La chronique de Mr K : Jusqu’au début de mon adolescence, j’étais un enfant de la bande dessinée belge, un amateur forcené d’Hergé et de son célèbre reporter à la houppe dont je lisais les albums à la lueur de ma lampe de chevet. Et puis, j’ai découvert Spiderman qui m’a ouvert les portes de l’univers des comics, un héros tourmenté à la vie bien remplie. Mais c’est le personnage de Batman qui sera le révélateur de quelque chose chez moi, un personnage atypique, sans super pouvoir et profondément sombre qui vit caché et dans ses contradictions.

C’est donc avec joie que j’empruntai ce volume au CDI de mon établissement, pensez-donc, l’alliance entre un de mes personnages préférés et un artiste que j’admire par dessus tout depuis sa série Sin City. Frank Miller range les crayons ici, se contente de la casquette de scénariste et laisse la mise en image à David Mazzuchelli. Les deux hommes font merveille et proposent un récit haletant et passionnant.

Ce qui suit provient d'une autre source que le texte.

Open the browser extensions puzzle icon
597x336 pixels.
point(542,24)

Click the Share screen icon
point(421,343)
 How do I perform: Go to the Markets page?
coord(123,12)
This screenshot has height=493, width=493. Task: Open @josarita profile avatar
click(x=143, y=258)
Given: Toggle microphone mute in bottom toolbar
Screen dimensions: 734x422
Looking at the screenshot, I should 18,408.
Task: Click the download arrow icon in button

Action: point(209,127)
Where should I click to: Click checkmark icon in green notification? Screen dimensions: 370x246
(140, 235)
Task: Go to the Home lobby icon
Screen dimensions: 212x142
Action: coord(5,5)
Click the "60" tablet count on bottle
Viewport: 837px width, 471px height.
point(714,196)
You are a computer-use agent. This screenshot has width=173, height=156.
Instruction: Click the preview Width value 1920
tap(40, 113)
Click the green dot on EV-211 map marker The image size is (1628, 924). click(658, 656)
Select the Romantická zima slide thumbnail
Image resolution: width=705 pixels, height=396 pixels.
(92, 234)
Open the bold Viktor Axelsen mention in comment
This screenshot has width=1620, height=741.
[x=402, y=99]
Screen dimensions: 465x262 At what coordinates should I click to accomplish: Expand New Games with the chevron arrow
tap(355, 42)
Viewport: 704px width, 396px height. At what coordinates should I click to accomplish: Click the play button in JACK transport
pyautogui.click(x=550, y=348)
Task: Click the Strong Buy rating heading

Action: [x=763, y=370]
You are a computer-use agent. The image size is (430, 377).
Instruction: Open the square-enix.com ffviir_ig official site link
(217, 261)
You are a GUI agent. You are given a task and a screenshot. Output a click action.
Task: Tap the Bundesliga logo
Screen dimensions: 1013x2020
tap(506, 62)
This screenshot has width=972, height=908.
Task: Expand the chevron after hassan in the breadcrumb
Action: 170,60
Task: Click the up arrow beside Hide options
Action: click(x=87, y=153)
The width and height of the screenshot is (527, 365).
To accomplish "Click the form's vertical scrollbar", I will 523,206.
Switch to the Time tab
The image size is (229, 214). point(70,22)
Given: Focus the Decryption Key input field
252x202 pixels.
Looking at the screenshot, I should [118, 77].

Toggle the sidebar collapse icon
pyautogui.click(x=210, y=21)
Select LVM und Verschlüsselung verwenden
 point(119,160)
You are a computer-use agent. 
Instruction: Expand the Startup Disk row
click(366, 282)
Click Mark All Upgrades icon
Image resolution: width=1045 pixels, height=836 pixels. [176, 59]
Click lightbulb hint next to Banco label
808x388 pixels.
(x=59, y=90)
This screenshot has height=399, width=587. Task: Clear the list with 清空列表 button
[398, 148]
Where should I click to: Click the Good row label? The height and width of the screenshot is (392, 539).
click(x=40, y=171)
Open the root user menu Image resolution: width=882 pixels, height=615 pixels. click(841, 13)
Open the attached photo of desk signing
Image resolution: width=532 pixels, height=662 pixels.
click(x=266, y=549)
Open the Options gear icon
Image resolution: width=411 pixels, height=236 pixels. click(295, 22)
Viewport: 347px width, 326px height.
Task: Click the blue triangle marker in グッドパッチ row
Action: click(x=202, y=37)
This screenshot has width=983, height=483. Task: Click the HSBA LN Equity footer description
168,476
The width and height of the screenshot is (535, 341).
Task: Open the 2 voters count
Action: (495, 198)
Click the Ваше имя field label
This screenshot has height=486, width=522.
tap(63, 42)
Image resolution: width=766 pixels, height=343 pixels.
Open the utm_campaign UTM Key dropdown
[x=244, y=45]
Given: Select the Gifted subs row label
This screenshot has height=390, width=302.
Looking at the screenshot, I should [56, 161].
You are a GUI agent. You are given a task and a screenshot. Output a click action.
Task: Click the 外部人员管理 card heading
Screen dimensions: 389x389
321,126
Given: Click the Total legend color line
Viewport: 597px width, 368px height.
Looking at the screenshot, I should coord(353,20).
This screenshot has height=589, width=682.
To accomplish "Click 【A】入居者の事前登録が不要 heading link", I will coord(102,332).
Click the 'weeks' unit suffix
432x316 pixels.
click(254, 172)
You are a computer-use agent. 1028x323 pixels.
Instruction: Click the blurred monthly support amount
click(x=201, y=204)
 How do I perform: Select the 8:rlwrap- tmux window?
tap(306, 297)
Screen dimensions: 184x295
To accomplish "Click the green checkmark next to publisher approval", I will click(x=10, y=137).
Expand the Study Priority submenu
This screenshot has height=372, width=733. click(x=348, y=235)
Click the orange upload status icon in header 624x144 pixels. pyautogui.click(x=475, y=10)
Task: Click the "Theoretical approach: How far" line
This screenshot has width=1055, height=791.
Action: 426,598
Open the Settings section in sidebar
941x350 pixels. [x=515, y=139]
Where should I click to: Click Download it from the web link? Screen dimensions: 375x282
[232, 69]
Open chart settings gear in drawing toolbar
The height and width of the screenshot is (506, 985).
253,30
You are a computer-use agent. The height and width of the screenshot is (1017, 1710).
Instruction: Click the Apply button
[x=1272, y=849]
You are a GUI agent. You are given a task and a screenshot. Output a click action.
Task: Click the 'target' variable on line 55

Je ne vous ferai pas l’injure de revenir sur l’histoire. Tout le monde ou presque la connaît. Bruce Wayne, fils de bourgeois, devient orphelin très jeune. Il grandit vaille que vaille grâce à l’attention de son majordome Alfred, part en voyage pendant plusieurs années pour revenir dans une Gotham City gangrenée par la corruption et le crime. Ne pouvant plus supporter cet état de fait, il se crée un alter-égo de l’ombre, un homme chauve-souris qui va faire changer la peur de camp et essayer de remettre les compteurs à zéro. Le présent ouvrage nous raconte les origines de cette métamorphoses et ses premiers pas en tant que justicier.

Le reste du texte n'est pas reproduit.